Exercise ▸ Set down the first line below and each line after it, ending with the one that holds "Task: Click the ABLBTXT.xml file icon". Pictures do not belong in the copy.

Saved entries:

((

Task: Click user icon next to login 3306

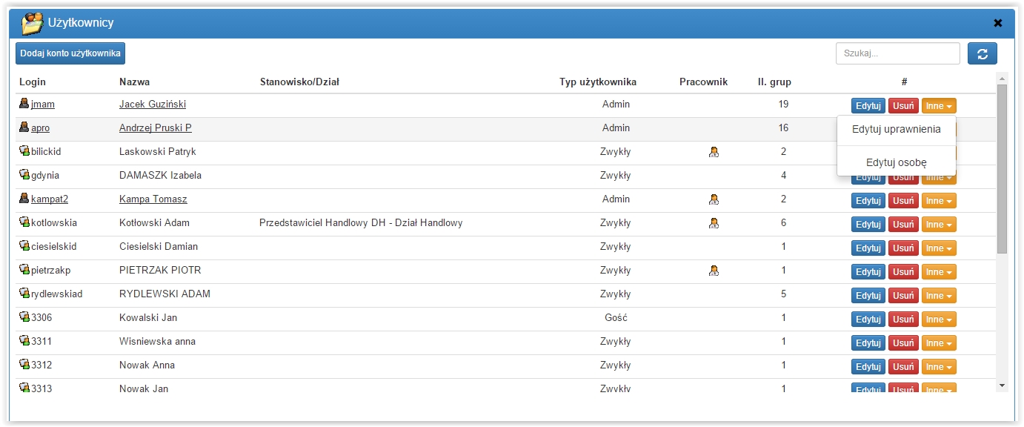Action: (x=24, y=317)
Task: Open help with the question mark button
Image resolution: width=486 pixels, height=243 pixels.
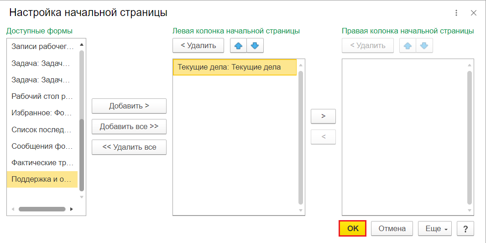Action: point(465,229)
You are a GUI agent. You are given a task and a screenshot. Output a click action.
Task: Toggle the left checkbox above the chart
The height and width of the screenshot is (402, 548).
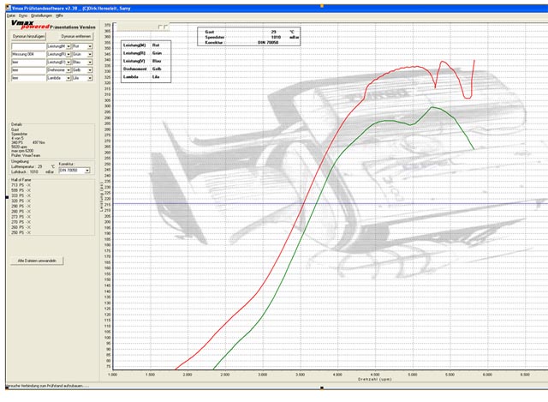(x=160, y=27)
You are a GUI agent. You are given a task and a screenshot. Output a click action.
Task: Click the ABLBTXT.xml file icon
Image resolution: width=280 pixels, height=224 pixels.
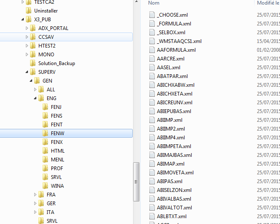152,216
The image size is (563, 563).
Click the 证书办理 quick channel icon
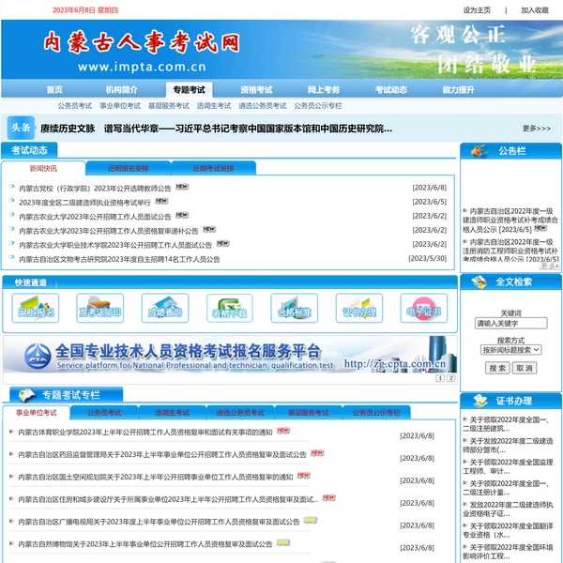click(358, 307)
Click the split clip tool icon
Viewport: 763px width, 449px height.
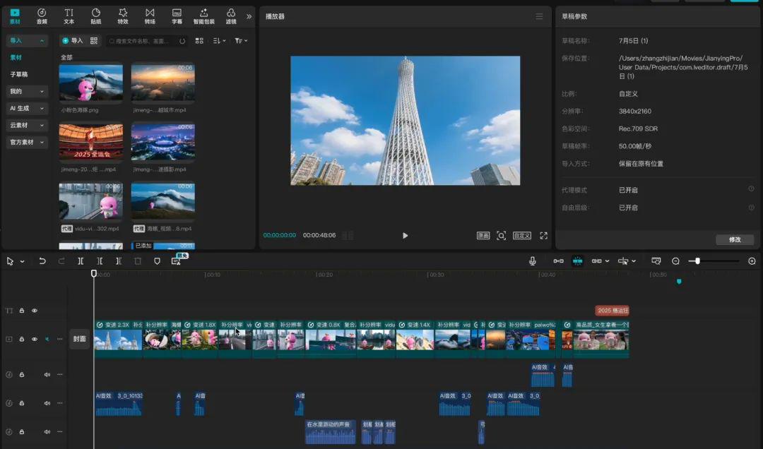(81, 261)
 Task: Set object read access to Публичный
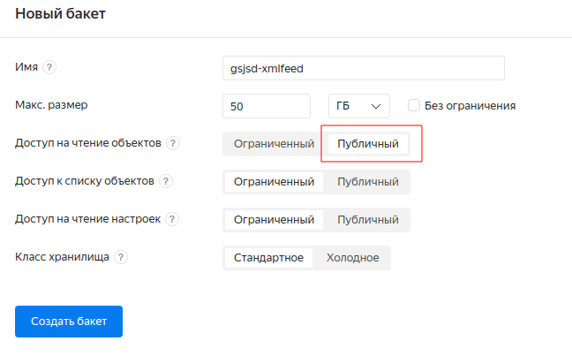pyautogui.click(x=368, y=144)
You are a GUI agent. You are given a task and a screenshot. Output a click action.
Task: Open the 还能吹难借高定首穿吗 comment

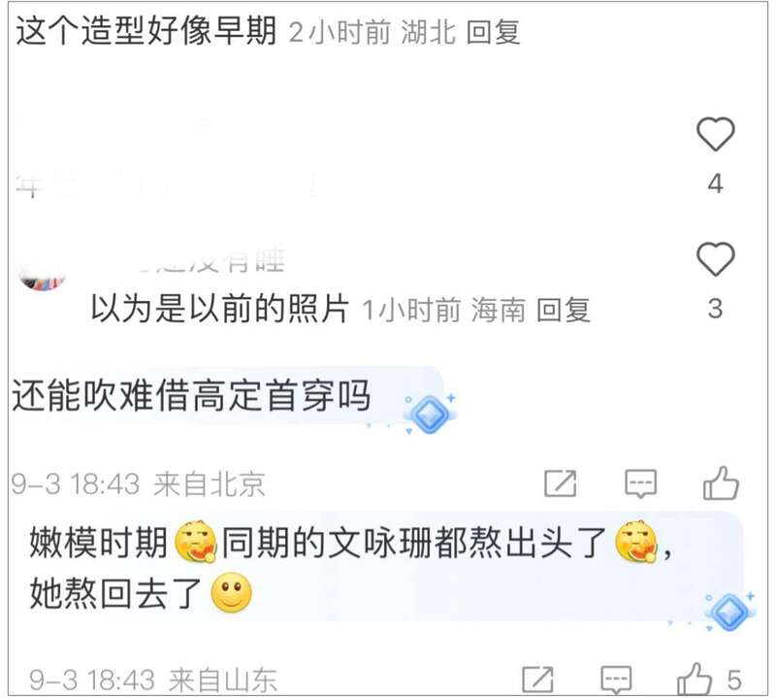(191, 396)
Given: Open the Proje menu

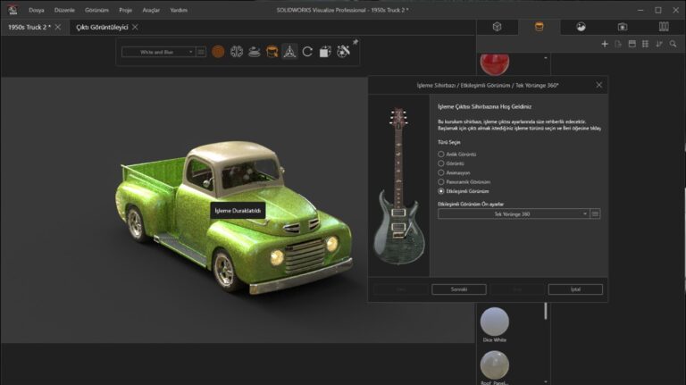Looking at the screenshot, I should (x=123, y=10).
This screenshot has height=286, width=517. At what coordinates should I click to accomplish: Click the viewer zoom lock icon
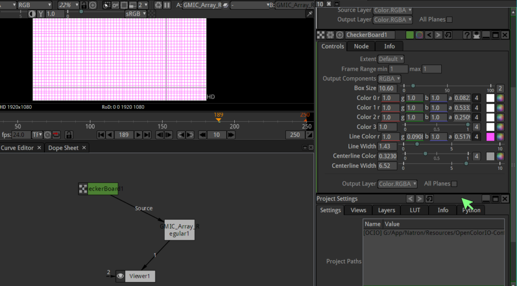[84, 5]
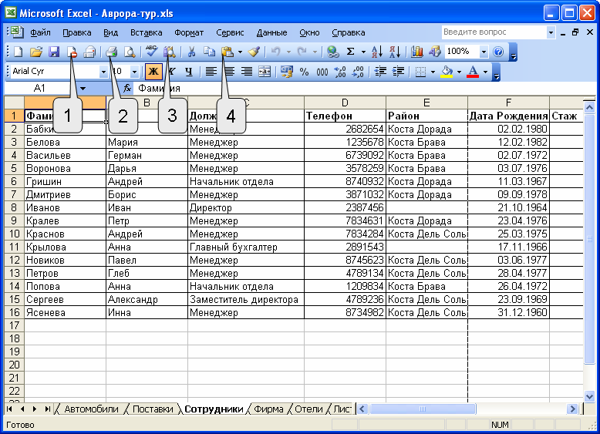Click the Save floppy disk icon
This screenshot has height=434, width=600.
click(x=54, y=52)
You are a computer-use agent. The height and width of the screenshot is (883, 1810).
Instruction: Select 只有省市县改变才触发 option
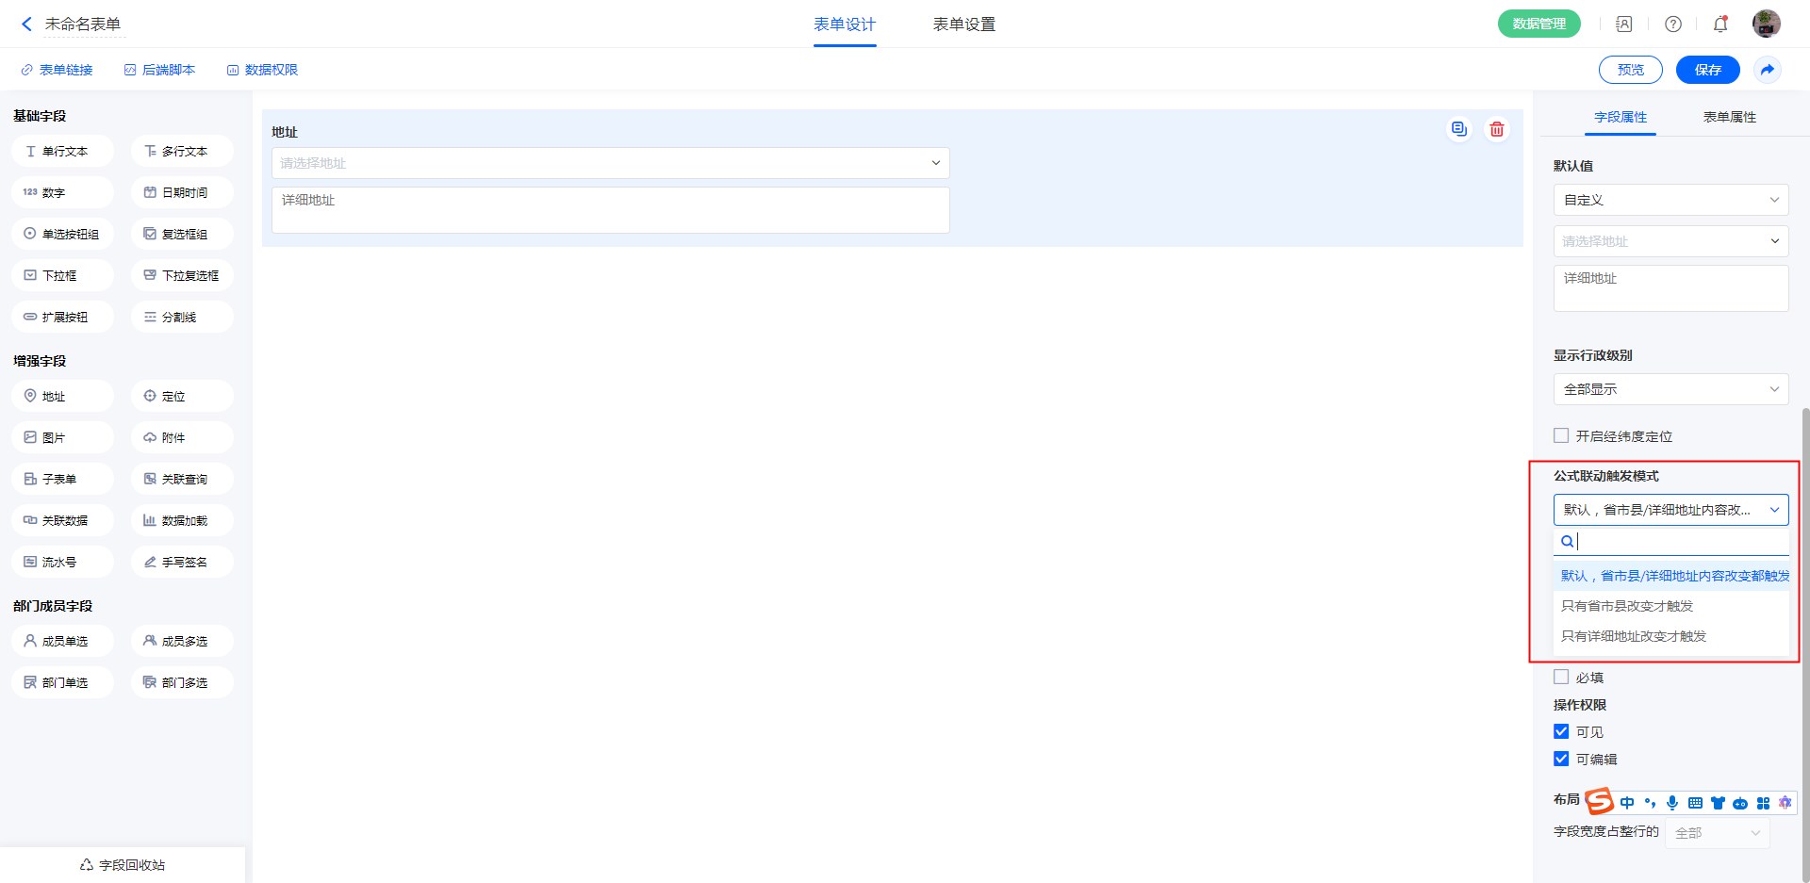pos(1627,607)
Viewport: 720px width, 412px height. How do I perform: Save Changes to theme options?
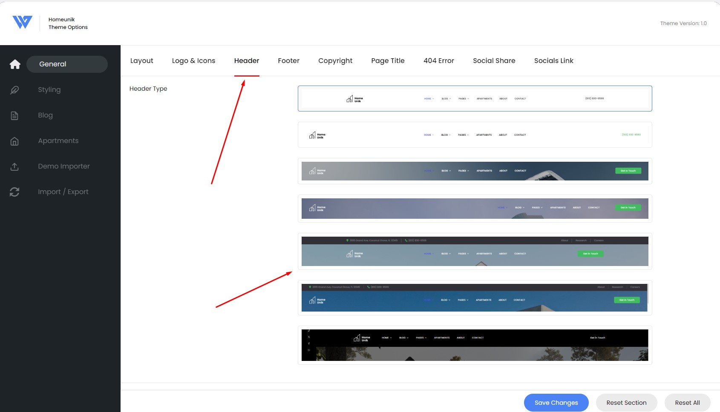[556, 403]
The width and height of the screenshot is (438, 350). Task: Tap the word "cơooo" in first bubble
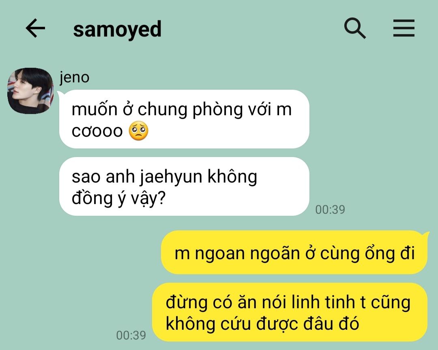97,131
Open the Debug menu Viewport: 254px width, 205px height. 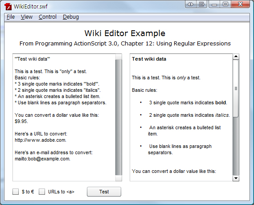click(71, 17)
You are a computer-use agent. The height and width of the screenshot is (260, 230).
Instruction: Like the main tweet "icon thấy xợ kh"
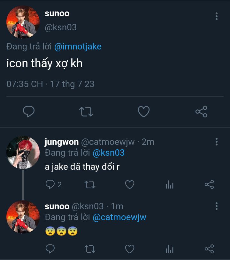[144, 111]
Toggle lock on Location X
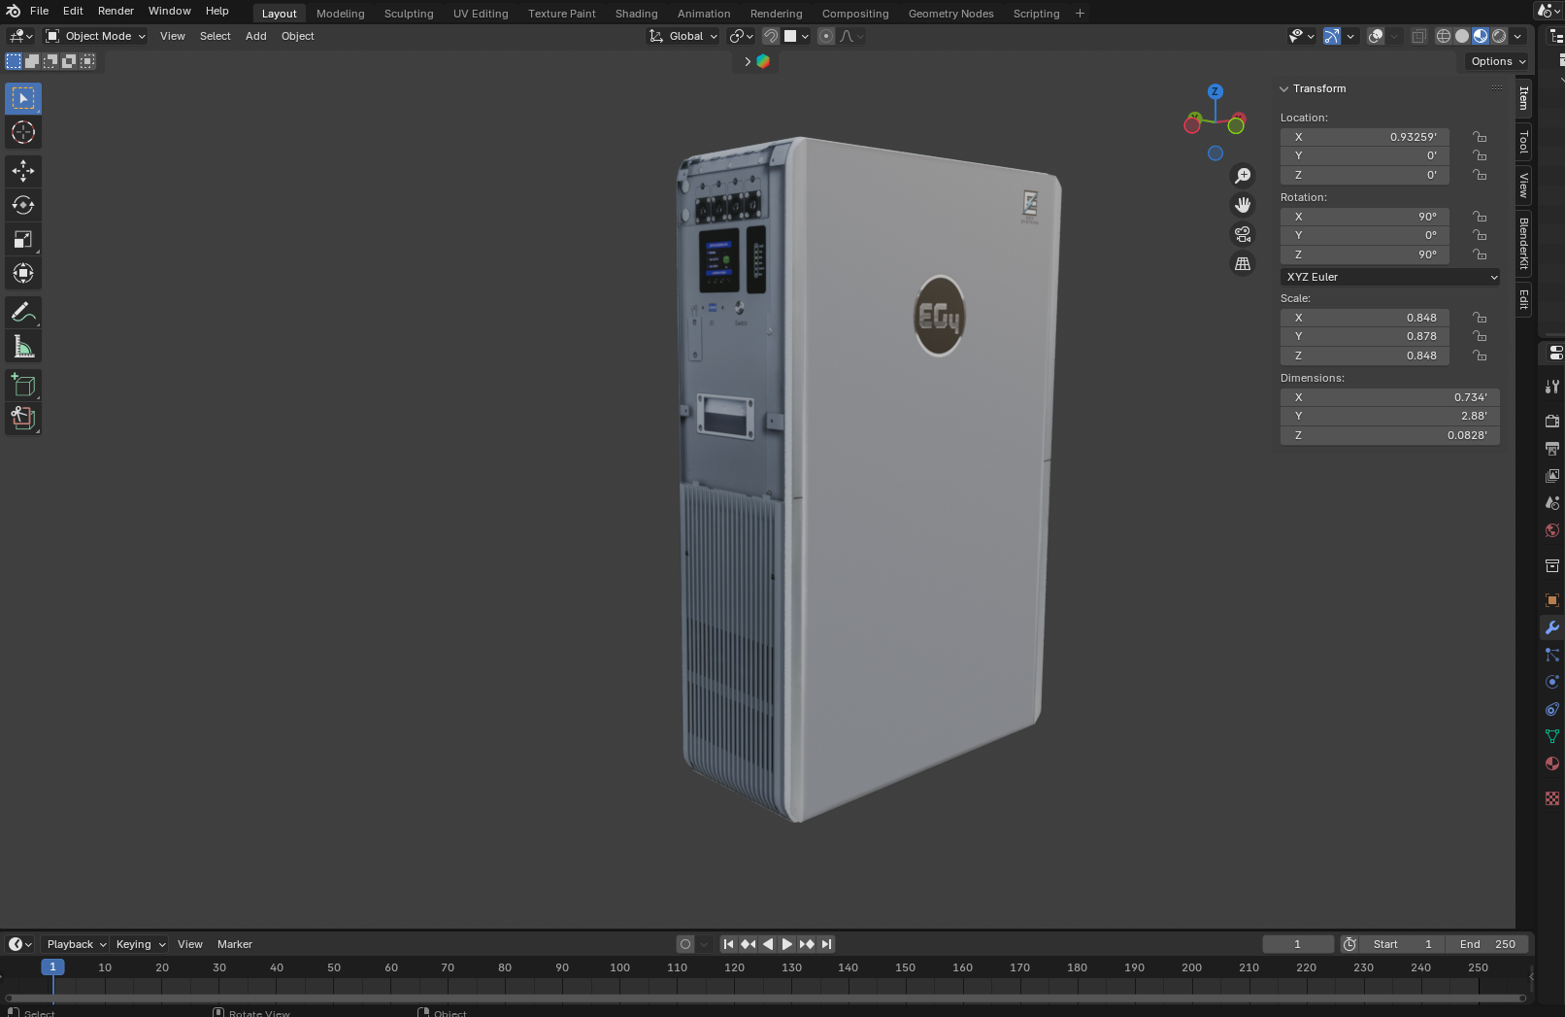 (1480, 137)
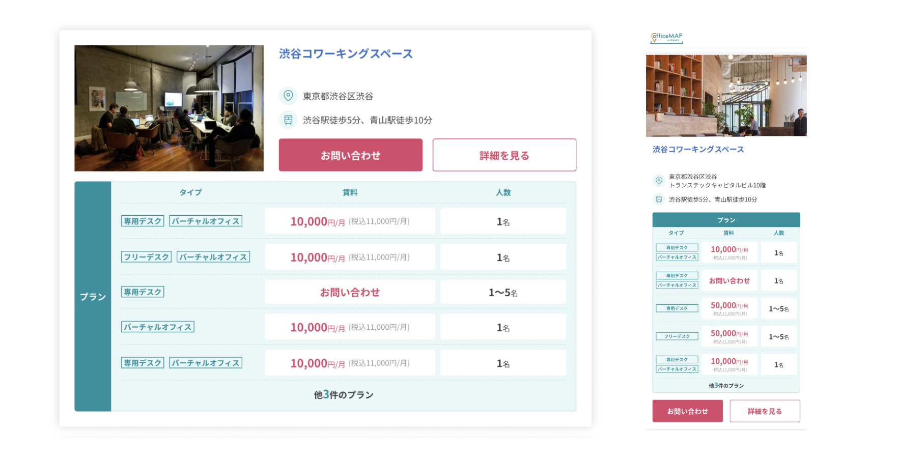Click the location pin icon in large card
Image resolution: width=898 pixels, height=459 pixels.
coord(288,96)
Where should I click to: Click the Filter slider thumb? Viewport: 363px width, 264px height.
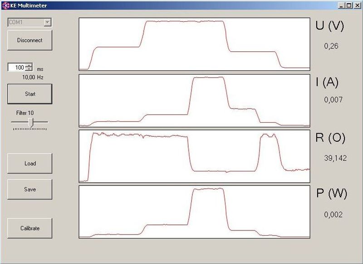30,122

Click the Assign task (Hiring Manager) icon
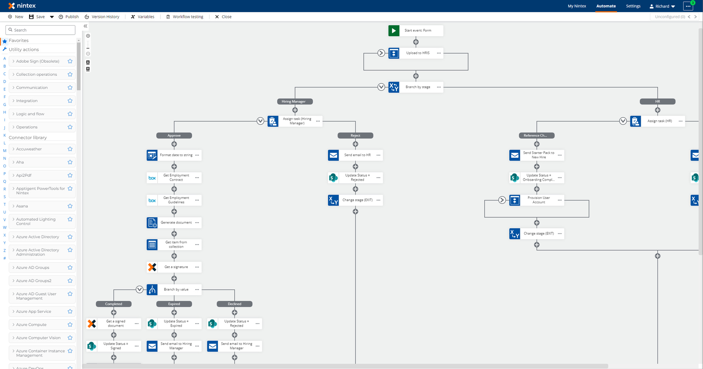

))

Written answer ▸
Task: Click user icon next to login 3306

Action: (x=24, y=317)
Task: Open help with the question mark button
Image resolution: width=486 pixels, height=243 pixels.
Action: point(465,229)
You are a GUI agent. You are given a task and a screenshot. Output a click action.
Task: Toggle the left checkbox above the chart
The height and width of the screenshot is (402, 548).
(x=160, y=27)
You are a GUI agent. You are given a task and a screenshot. Output a click action.
Task: Click the ABLBTXT.xml file icon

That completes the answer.